[Haskell-cafe] Word rigid in "`a' is a rigid type variable..."

Stijn van Drongelen rhymoid at gmail.com
Wed Nov 13 16:52:24 UTC 2013


On Wed, Nov 13, 2013 at 5:37 PM, Vlatko Basic <vlatko.basic at gmail.com>wrote:

> Hi Cafe,
>
> in an example function
>
>     f :: a -> Bool
>     f a = let b = "x" in a == b
>
> compiler complains with
>   `a' is a rigid type variable bound by  the type signature for f :: a ->
> Bool
>
> I'm puzzled with the choice of word 'rigid' here.
> I see these types as
>     - 'b' has "rigid/unchangeable" type (only String), and
>     - 'a' has "soft/variable" type (any type, no constraints).
>
> Why is it called rigid?

Click-target data:
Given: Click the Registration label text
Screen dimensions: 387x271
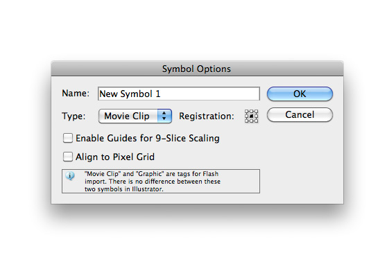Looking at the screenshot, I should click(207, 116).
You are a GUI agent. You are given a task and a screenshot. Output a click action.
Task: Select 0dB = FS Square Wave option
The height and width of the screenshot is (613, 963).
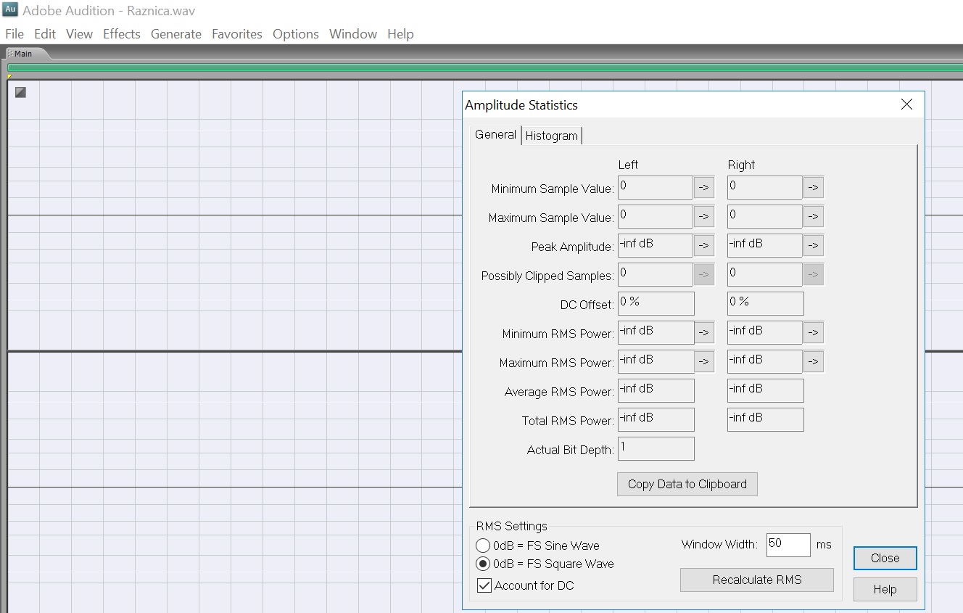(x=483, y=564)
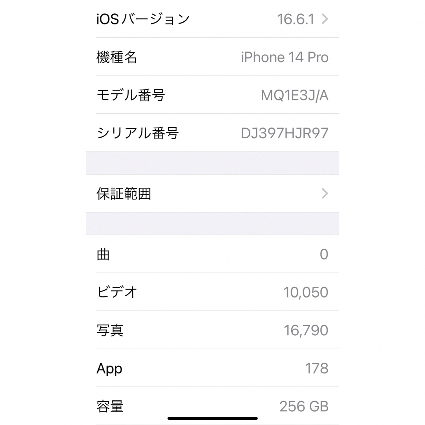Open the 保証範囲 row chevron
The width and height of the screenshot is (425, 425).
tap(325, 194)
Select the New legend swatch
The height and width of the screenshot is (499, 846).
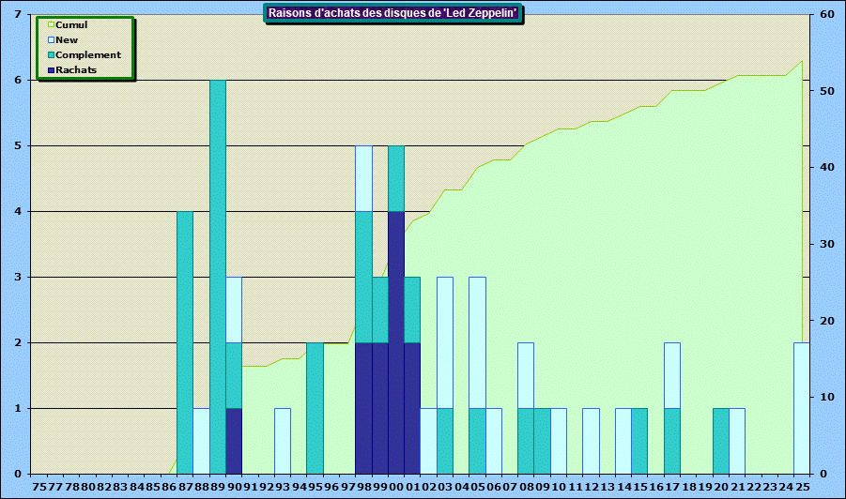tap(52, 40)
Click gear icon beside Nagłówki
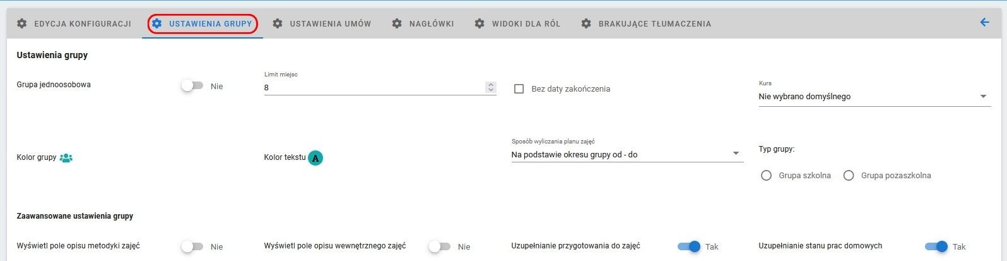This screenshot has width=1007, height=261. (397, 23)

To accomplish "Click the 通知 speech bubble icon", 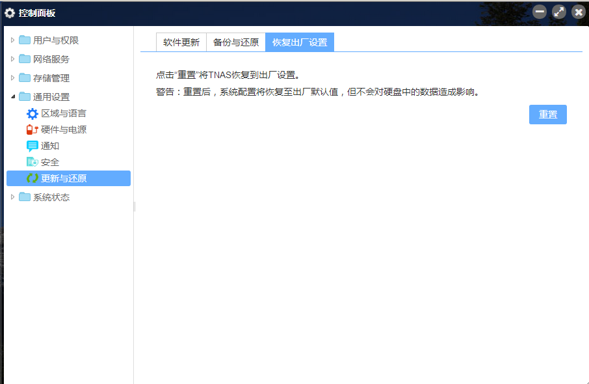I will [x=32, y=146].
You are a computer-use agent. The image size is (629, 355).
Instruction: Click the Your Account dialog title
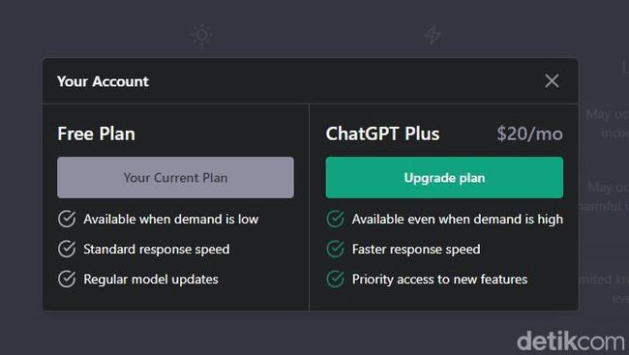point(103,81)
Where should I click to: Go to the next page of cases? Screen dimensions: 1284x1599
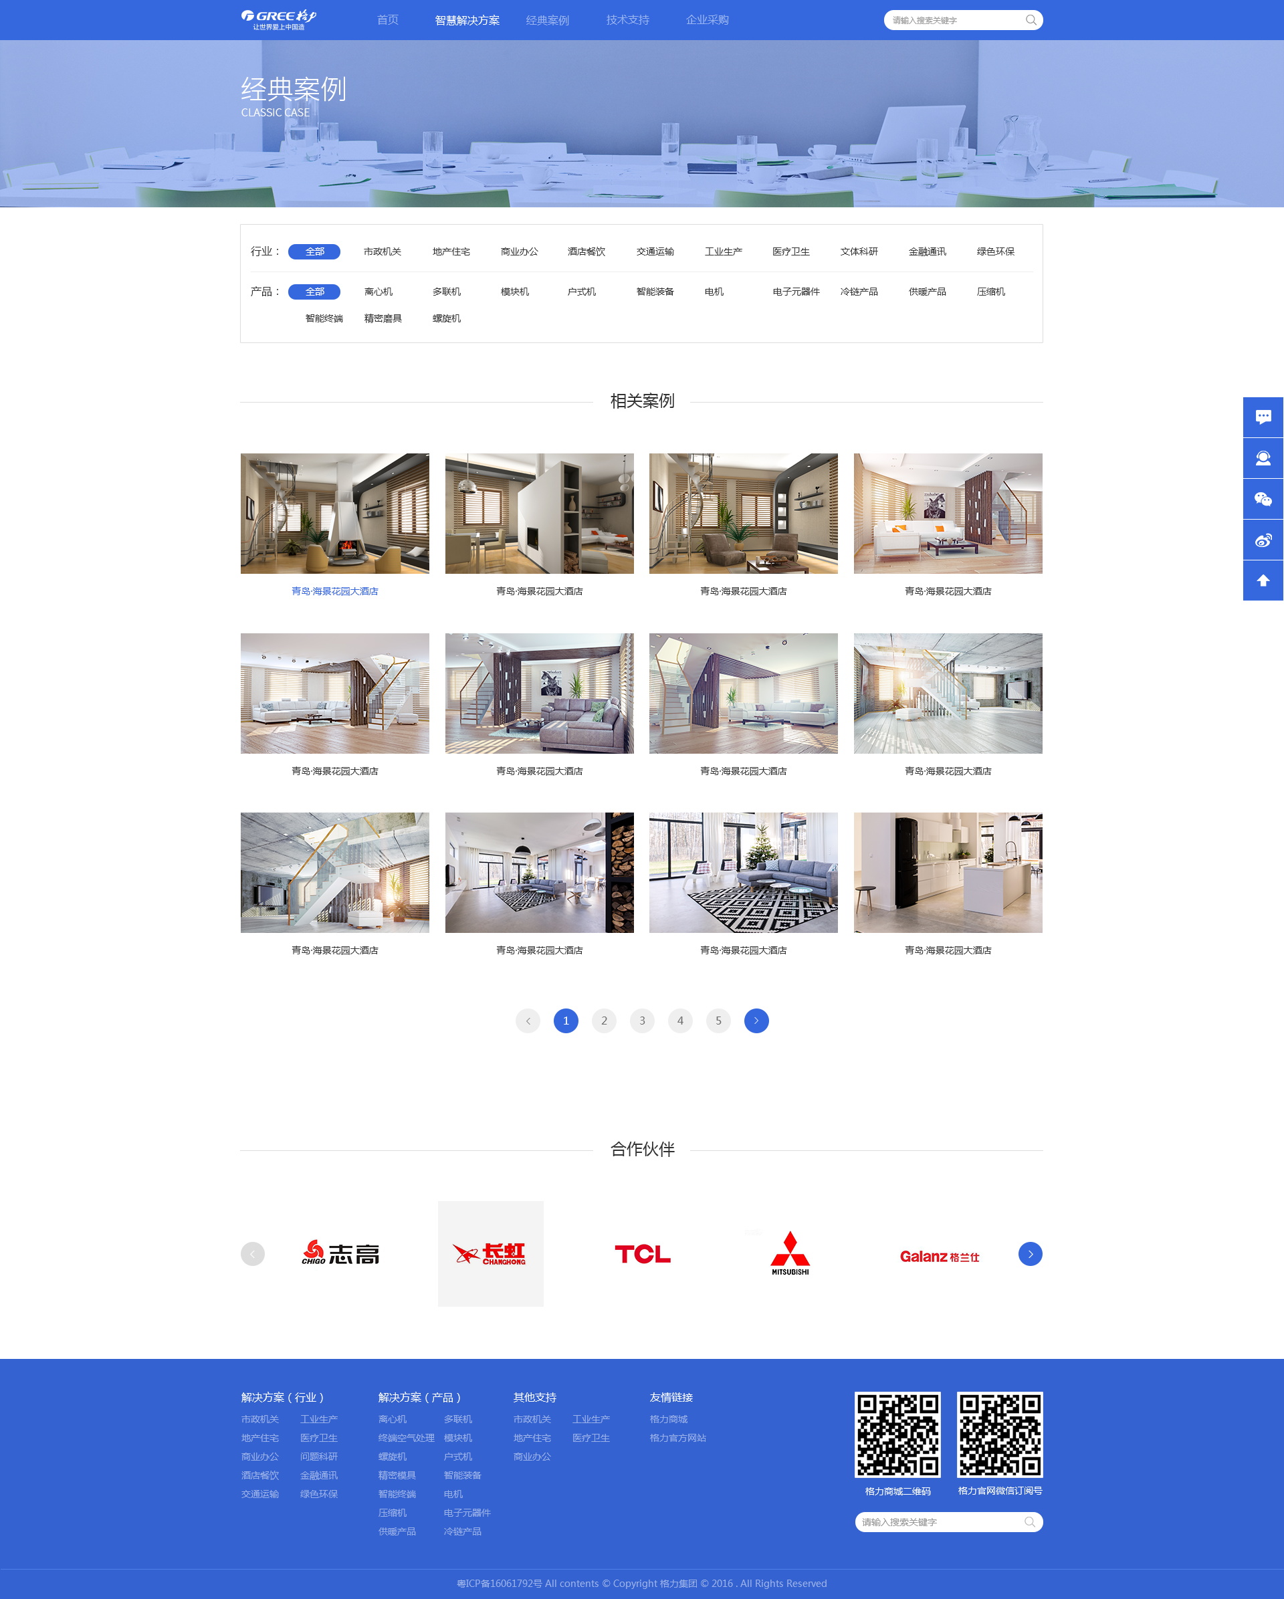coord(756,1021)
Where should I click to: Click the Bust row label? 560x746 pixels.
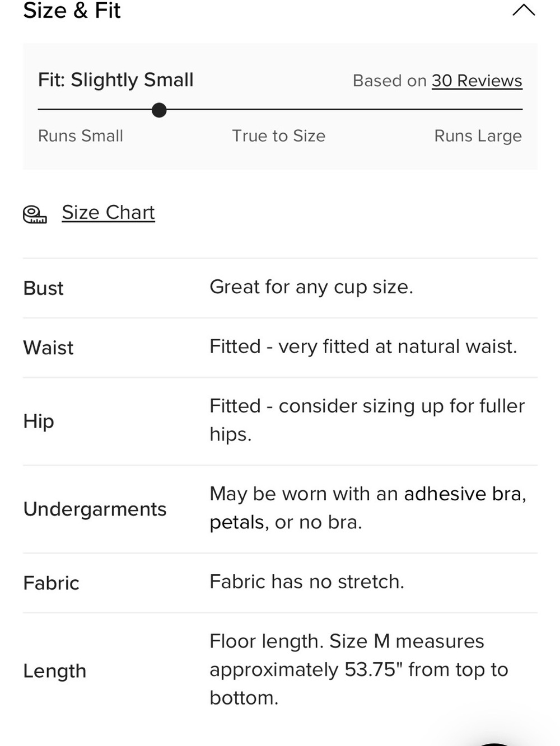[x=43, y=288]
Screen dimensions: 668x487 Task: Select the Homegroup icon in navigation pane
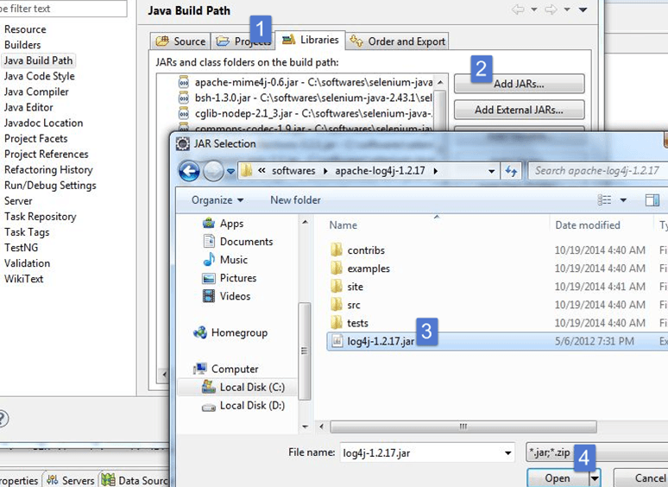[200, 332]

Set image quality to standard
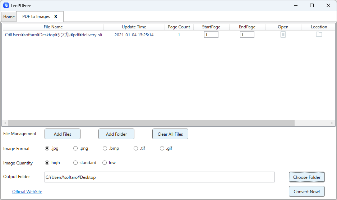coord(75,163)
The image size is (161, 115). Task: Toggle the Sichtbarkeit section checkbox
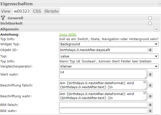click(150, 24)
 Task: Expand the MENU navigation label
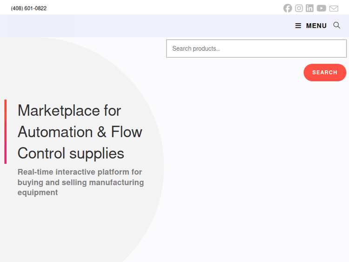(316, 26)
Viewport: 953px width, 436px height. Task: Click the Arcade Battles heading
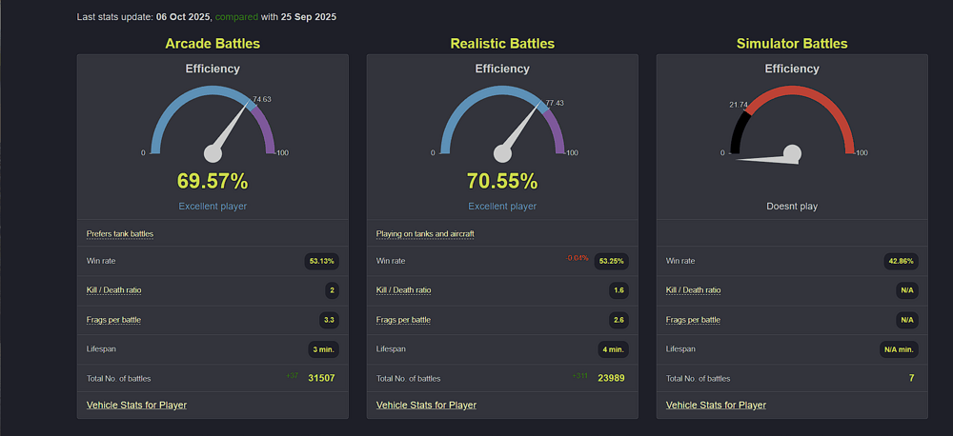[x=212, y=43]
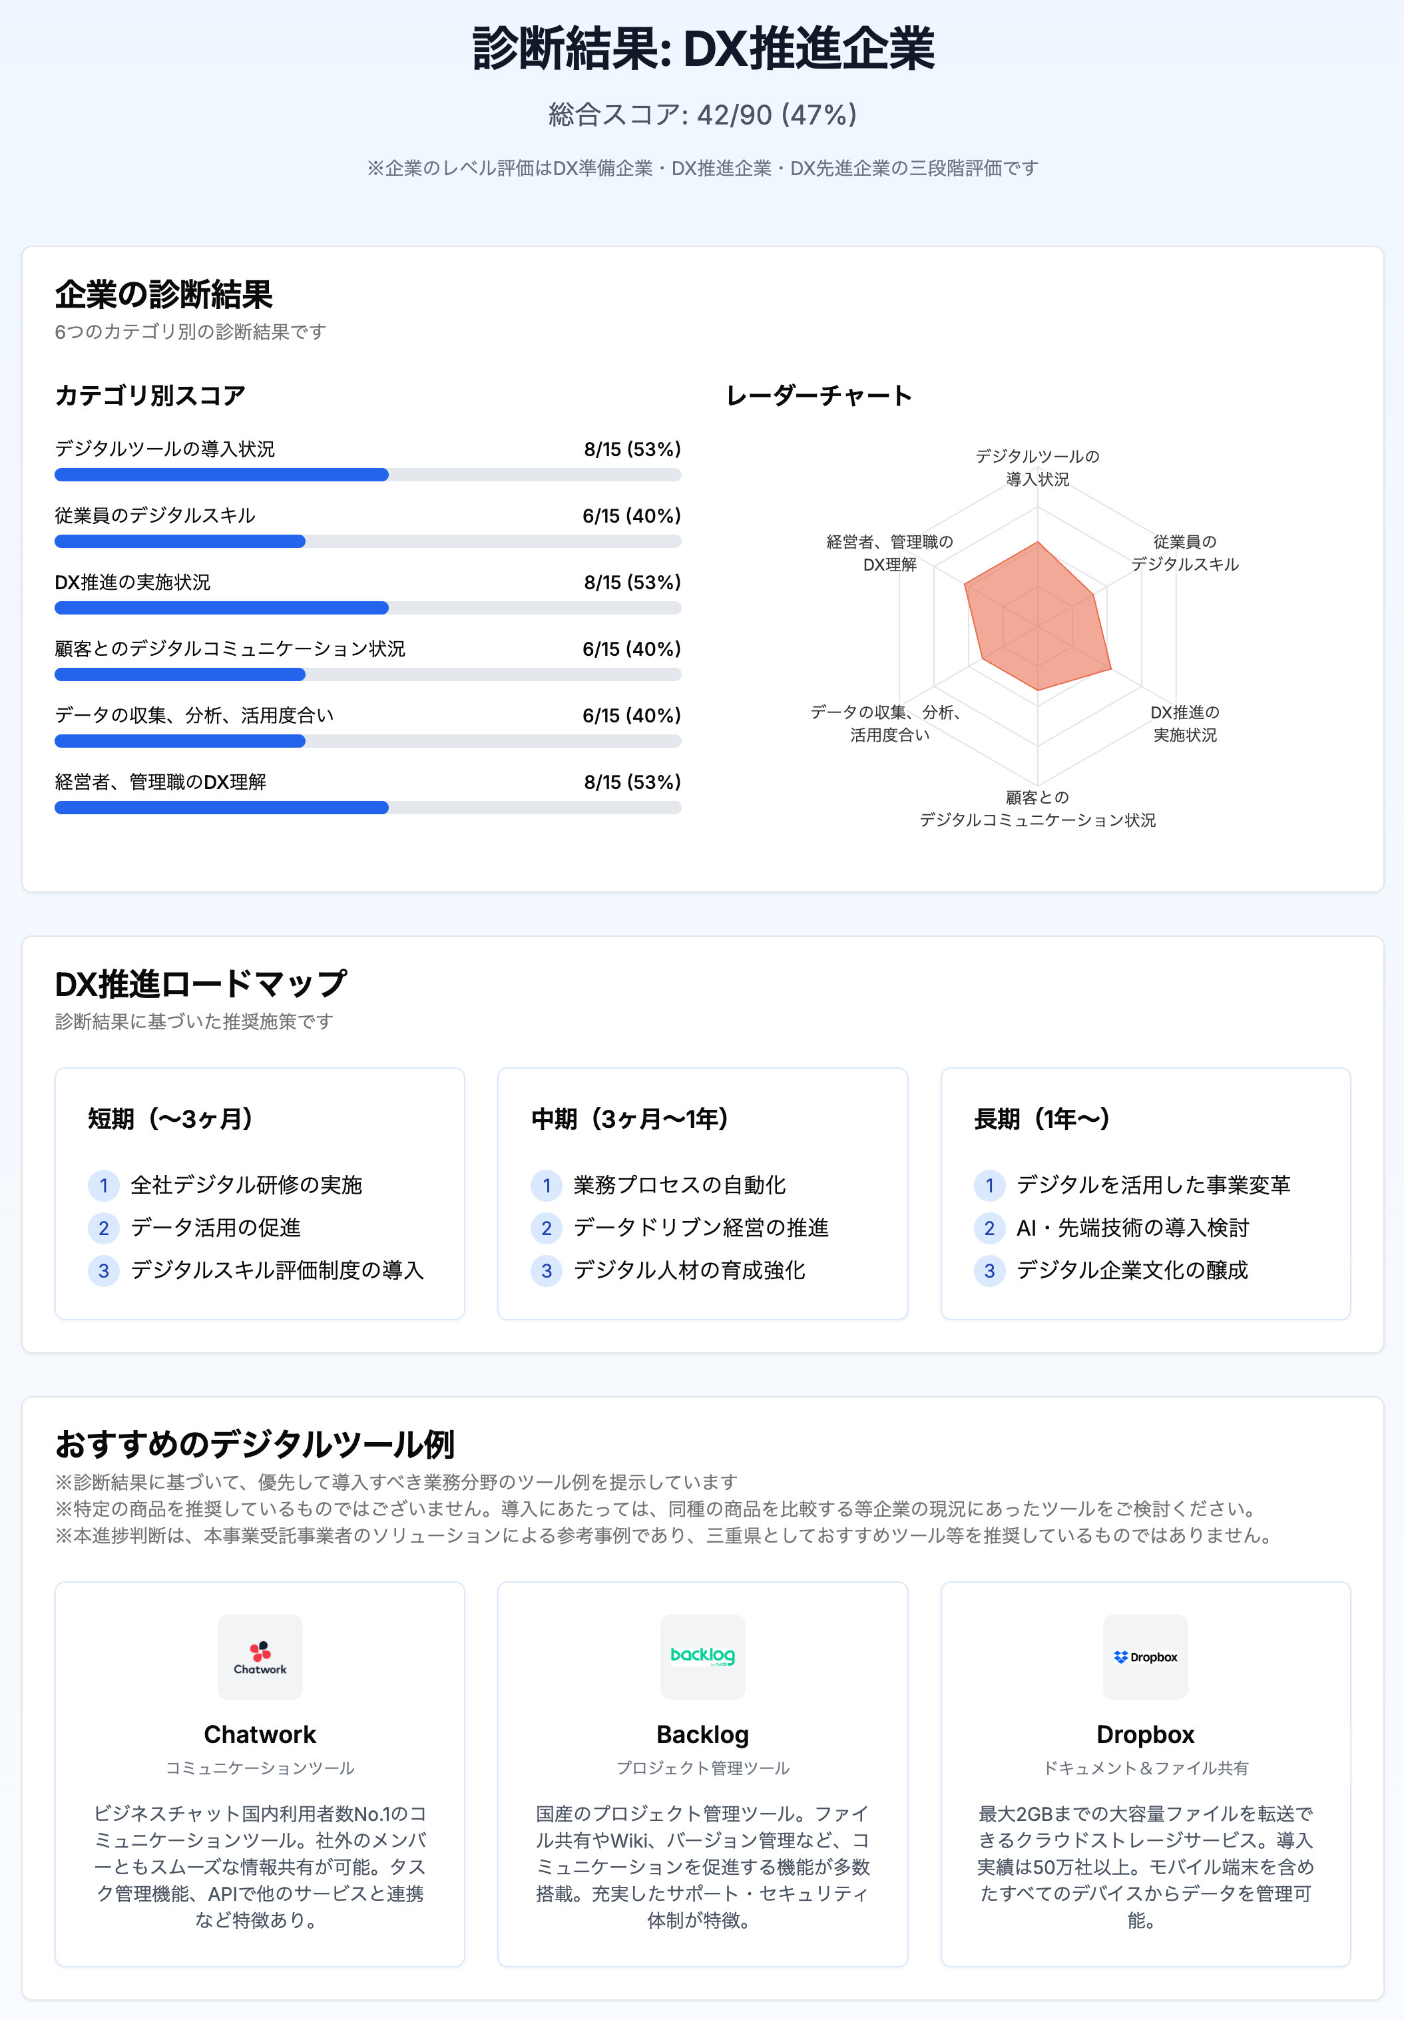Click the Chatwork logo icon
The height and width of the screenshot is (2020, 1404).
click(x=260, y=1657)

■ REQUIRED TASK 1
Translate this sentence from the Haskell-cafe post into French: "I'm puzzled with the choice of word 'rigid' here."
■ REQUIRED TASK 2
Answer these questions about the Haskell-cafe post:
(a) What value is bound to b in the example function?
(b) At what date and time (UTC) was the reply sent?
(c) Which type does the quoted message say b has?
■ REQUIRED TASK 3
Say whether each statement agrees with the Haskell-cafe post, and quote the words that decide it:
(a) The example function f has the type signature a -> Bool.
(b) The quoted message describes 'a' as having a type limited to String.
(c) The original message was written at 5:37 PM.

■ WORKED SOLUTION 1
Le choix du mot 'rigid' ici me laisse perplexe.

■ WORKED SOLUTION 2
(a) The string "x".
(b) Wednesday, November 13, 2013, at 16:52:24 UTC.
(c) Only String.

■ WORKED SOLUTION 3
(a) Yes: "f :: a -> Bool"
(b) No: "'a' has "soft/variable" type (any type, no constraints)"
(c) Yes: "On Wed, Nov 13, 2013 at 5:37 PM"